- **What to produce**
Retype every line of the records exactly.

(Saved entries)
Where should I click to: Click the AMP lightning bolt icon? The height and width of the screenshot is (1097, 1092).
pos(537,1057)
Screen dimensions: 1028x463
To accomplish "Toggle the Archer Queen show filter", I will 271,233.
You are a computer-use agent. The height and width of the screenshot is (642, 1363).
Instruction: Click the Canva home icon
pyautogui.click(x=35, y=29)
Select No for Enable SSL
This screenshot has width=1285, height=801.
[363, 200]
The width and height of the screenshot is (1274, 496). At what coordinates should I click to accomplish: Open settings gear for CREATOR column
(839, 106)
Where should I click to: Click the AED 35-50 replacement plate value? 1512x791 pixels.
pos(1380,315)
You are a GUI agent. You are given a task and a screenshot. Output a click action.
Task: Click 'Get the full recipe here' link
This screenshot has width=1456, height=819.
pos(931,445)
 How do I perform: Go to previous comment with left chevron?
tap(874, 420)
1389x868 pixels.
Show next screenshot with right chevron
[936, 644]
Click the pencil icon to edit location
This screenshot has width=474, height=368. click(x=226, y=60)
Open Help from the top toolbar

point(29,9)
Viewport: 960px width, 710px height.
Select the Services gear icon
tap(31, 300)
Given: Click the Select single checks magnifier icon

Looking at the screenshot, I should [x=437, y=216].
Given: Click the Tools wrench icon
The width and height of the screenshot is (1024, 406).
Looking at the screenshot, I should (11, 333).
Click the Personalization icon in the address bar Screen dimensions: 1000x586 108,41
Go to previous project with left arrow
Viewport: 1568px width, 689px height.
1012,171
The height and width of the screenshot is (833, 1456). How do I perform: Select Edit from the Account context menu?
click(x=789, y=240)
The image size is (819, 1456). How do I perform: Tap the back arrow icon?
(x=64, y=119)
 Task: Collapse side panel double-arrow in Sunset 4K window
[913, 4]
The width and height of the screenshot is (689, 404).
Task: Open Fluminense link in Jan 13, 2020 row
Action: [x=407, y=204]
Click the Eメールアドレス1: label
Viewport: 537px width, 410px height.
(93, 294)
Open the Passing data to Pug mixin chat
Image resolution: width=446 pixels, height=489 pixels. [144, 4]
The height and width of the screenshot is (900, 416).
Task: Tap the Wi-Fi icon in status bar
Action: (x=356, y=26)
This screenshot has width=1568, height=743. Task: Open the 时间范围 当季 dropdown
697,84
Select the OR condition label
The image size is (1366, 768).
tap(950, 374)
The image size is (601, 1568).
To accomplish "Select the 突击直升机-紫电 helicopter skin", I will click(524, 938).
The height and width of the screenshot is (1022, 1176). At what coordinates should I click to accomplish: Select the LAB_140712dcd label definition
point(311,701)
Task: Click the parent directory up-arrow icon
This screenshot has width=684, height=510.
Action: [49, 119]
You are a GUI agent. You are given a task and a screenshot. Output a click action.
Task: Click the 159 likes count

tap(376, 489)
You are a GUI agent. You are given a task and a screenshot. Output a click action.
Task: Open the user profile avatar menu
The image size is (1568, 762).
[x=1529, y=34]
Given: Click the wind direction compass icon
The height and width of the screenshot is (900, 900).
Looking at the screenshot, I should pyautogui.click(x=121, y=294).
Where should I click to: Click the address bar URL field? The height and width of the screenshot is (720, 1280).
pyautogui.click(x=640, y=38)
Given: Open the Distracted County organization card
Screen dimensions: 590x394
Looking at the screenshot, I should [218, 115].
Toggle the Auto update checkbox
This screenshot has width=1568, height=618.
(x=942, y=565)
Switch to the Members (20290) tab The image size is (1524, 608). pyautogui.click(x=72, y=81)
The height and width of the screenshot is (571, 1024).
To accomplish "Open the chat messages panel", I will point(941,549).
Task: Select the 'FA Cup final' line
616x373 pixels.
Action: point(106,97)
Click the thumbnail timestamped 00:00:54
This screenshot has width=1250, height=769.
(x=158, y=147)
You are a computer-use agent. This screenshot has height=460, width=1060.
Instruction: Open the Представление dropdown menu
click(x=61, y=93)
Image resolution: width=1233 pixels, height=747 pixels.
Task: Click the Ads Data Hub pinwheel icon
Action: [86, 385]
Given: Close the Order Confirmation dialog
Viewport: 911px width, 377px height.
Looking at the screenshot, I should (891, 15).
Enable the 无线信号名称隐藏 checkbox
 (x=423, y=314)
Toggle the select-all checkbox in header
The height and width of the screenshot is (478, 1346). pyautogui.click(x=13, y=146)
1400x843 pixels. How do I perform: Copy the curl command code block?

- **Exercise output**
Where should I click to: Click the AMP lightning bolt icon? The height and width of the screenshot is (1097, 1092).
pos(537,1057)
Screen dimensions: 1028x463
To accomplish "Toggle the Archer Queen show filter", I will 271,233.
You are a computer-use agent. The height and width of the screenshot is (642, 1363).
Instruction: Click the Canva home icon
pyautogui.click(x=35, y=29)
Select No for Enable SSL
This screenshot has width=1285, height=801.
[363, 200]
The width and height of the screenshot is (1274, 496). At what coordinates should I click to accomplish: Open settings gear for CREATOR column
(839, 106)
Where should I click to: Click the AED 35-50 replacement plate value? 1512x791 pixels.
pos(1380,315)
You are a GUI agent. You are given a task and a screenshot. Output a click action.
Task: Click 'Get the full recipe here' link
This screenshot has width=1456, height=819.
pos(931,445)
 How do I perform: Go to previous comment with left chevron?
tap(874, 420)
1389x868 pixels.
Show next screenshot with right chevron
[936, 644]
Click the pencil icon to edit location
This screenshot has width=474, height=368. click(x=226, y=60)
Open Help from the top toolbar

point(29,9)
Viewport: 960px width, 710px height.
Select the Services gear icon
tap(31, 300)
Given: Click the Select single checks magnifier icon

Looking at the screenshot, I should [x=437, y=216].
Given: Click the Tools wrench icon
The width and height of the screenshot is (1024, 406).
Looking at the screenshot, I should (11, 333).
Click the Personalization icon in the address bar Screen dimensions: 1000x586 108,41
Go to previous project with left arrow
Viewport: 1568px width, 689px height.
1012,171
The height and width of the screenshot is (833, 1456). How do I perform: Select Edit from the Account context menu?
click(x=789, y=240)
The image size is (819, 1456). How do I perform: Tap the back arrow icon?
(x=64, y=119)
 Task: Collapse side panel double-arrow in Sunset 4K window
[913, 4]
The width and height of the screenshot is (689, 404).
Task: Open Fluminense link in Jan 13, 2020 row
Action: [x=407, y=204]
Click the Eメールアドレス1: label
Viewport: 537px width, 410px height.
(93, 294)
Open the Passing data to Pug mixin chat
Image resolution: width=446 pixels, height=489 pixels. [144, 4]
The height and width of the screenshot is (900, 416).
Task: Tap the Wi-Fi icon in status bar
Action: (x=356, y=26)
This screenshot has width=1568, height=743. Task: Open the 时间范围 当季 dropdown
697,84
Select the OR condition label
The image size is (1366, 768).
tap(950, 374)
The image size is (601, 1568).
To accomplish "Select the 突击直升机-紫电 helicopter skin", I will click(524, 938).
The height and width of the screenshot is (1022, 1176). At what coordinates should I click to accomplish: Select the LAB_140712dcd label definition
point(311,701)
Task: Click the parent directory up-arrow icon
This screenshot has width=684, height=510.
Action: [49, 119]
You are a GUI agent. You are given a task and a screenshot. Output a click action.
Task: Click the 159 likes count

tap(376, 489)
You are a GUI agent. You are given a task and a screenshot. Output a click action.
Task: Open the user profile avatar menu
The image size is (1568, 762).
[x=1529, y=34]
Given: Click the wind direction compass icon
The height and width of the screenshot is (900, 900).
Looking at the screenshot, I should pyautogui.click(x=121, y=294).
Where should I click to: Click the address bar URL field? The height and width of the screenshot is (720, 1280).
pyautogui.click(x=640, y=38)
Given: Open the Distracted County organization card
Screen dimensions: 590x394
Looking at the screenshot, I should [218, 115].
Toggle the Auto update checkbox
This screenshot has width=1568, height=618.
(x=942, y=565)
Switch to the Members (20290) tab The image size is (1524, 608). pyautogui.click(x=72, y=81)
The height and width of the screenshot is (571, 1024).
To accomplish "Open the chat messages panel", I will point(941,549).
Task: Select the 'FA Cup final' line
616x373 pixels.
Action: point(106,97)
Click the thumbnail timestamped 00:00:54
This screenshot has width=1250, height=769.
(x=158, y=147)
You are a computer-use agent. This screenshot has height=460, width=1060.
Instruction: Open the Представление dropdown menu
click(x=61, y=93)
Image resolution: width=1233 pixels, height=747 pixels.
Task: Click the Ads Data Hub pinwheel icon
Action: [86, 385]
Given: Close the Order Confirmation dialog
Viewport: 911px width, 377px height.
Looking at the screenshot, I should (891, 15).
Enable the 无线信号名称隐藏 checkbox
 (x=423, y=314)
Toggle the select-all checkbox in header
The height and width of the screenshot is (478, 1346). pyautogui.click(x=13, y=146)
1400x843 pixels. How do I perform: Copy the curl command code block?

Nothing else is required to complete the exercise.